작업 요구사항: "Describe the element"이 들어 있는 줄에서 시작해 "at that location."가 들어 있는 줄로 끝나는 부분의 기록만 열 이름이 지시와 응답인 두 열짜리 CSV로 정리하세요. 기록 하나를 한 행으로 하고, 지시문과 그 응답을 각각 따옴표로 묶은 필드 하나에 넣되 줄바꿈은 공백으로 바꾸세요.

제공 데이터:
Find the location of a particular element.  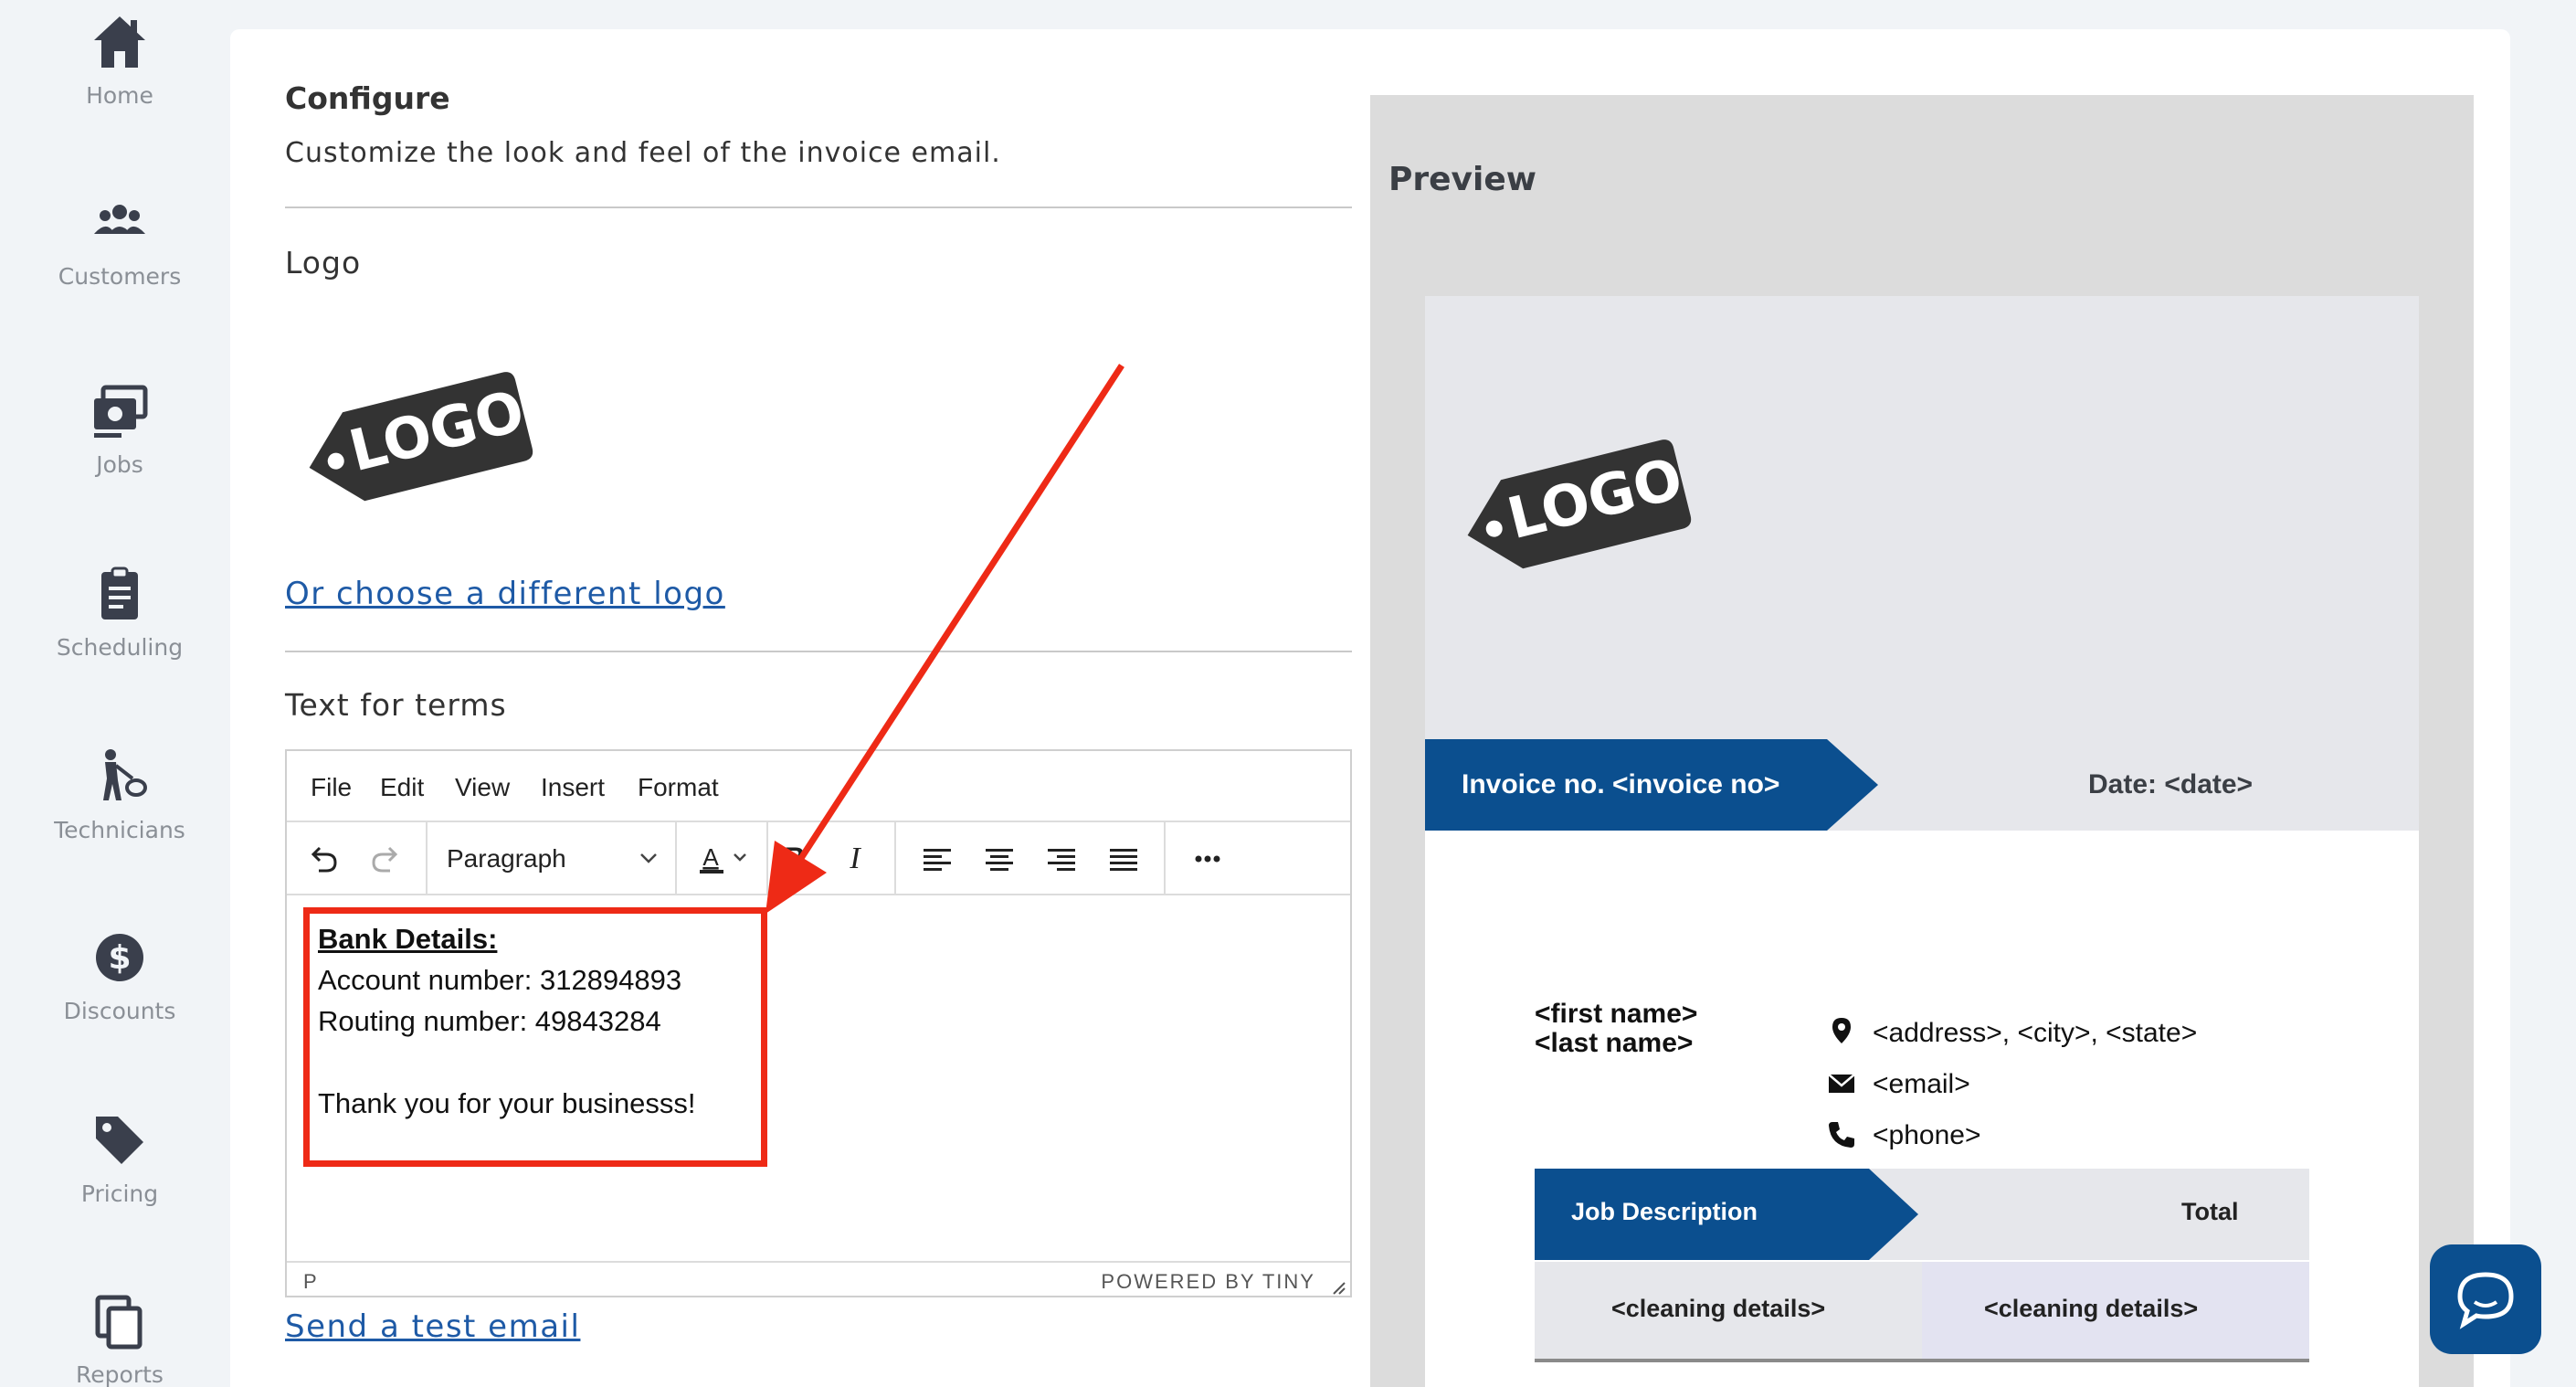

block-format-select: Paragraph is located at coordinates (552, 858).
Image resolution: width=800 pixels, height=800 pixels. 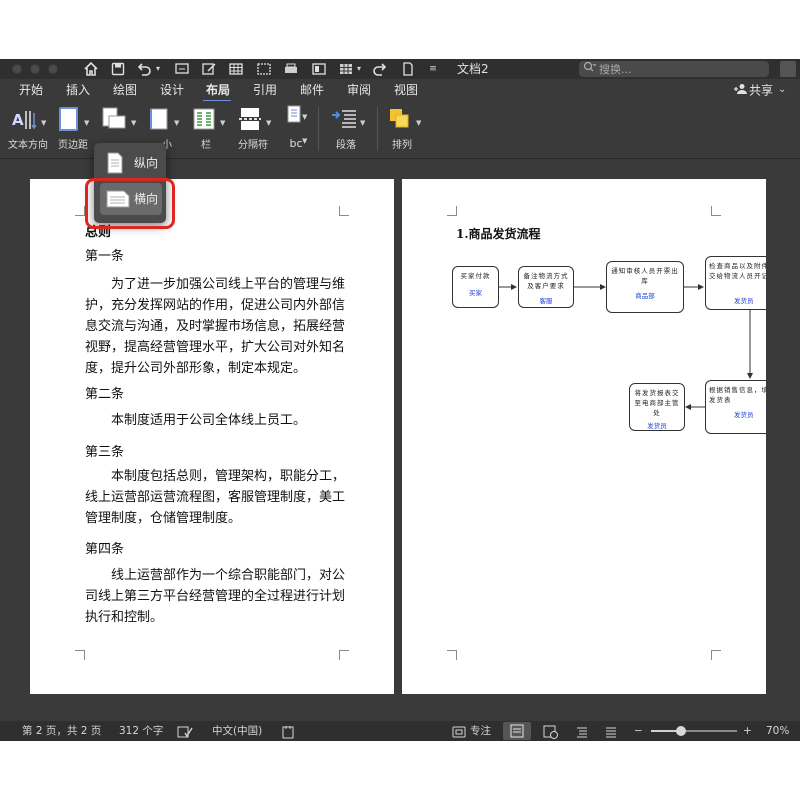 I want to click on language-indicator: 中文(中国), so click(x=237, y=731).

---

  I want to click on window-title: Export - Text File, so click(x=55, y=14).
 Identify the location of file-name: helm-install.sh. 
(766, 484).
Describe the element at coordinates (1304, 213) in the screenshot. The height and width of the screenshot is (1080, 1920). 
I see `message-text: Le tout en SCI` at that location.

결과:
지시,응답
"Describe the element at coordinates (1304, 213) in the screenshot. The height and width of the screenshot is (1080, 1920).","I see `message-text: Le tout en SCI` at that location."